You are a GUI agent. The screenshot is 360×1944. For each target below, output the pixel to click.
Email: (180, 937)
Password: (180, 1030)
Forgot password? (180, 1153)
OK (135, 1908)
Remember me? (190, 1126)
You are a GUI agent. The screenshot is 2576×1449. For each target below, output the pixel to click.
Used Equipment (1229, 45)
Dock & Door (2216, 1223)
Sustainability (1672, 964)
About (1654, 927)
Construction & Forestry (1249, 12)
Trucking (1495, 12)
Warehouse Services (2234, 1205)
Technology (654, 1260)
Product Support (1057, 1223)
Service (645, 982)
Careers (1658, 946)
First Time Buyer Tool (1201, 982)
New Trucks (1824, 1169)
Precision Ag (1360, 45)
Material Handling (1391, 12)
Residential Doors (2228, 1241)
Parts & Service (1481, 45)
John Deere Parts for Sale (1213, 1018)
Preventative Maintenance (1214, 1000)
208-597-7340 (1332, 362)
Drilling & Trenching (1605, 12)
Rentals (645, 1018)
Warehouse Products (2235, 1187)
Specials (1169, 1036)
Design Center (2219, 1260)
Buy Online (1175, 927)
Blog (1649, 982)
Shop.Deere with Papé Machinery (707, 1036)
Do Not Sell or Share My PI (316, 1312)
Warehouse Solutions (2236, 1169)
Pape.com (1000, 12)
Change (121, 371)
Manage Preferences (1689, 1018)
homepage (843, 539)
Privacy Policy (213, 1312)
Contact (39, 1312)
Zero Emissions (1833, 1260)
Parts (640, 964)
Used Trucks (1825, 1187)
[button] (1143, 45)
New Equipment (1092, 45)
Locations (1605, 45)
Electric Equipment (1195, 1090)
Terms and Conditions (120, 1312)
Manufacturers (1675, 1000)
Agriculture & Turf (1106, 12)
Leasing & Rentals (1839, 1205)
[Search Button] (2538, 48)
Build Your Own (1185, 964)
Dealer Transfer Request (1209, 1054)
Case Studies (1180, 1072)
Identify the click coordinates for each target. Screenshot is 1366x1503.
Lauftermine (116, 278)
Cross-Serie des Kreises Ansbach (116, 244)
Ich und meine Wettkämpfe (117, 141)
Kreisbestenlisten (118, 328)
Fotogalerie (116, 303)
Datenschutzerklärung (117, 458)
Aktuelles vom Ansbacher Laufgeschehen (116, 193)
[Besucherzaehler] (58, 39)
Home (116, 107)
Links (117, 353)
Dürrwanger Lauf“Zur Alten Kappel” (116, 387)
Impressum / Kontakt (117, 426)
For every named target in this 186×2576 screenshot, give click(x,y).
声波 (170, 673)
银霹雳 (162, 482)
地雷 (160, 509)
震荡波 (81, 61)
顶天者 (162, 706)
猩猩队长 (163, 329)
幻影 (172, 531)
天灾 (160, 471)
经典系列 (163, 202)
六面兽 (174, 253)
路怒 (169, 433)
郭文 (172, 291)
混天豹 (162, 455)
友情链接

###

# WHAT TO PRODUCE:
Every line in the entries that contains the word "output" should be counted, and the total stated alone.

# WRITTEN RESPONSE:
2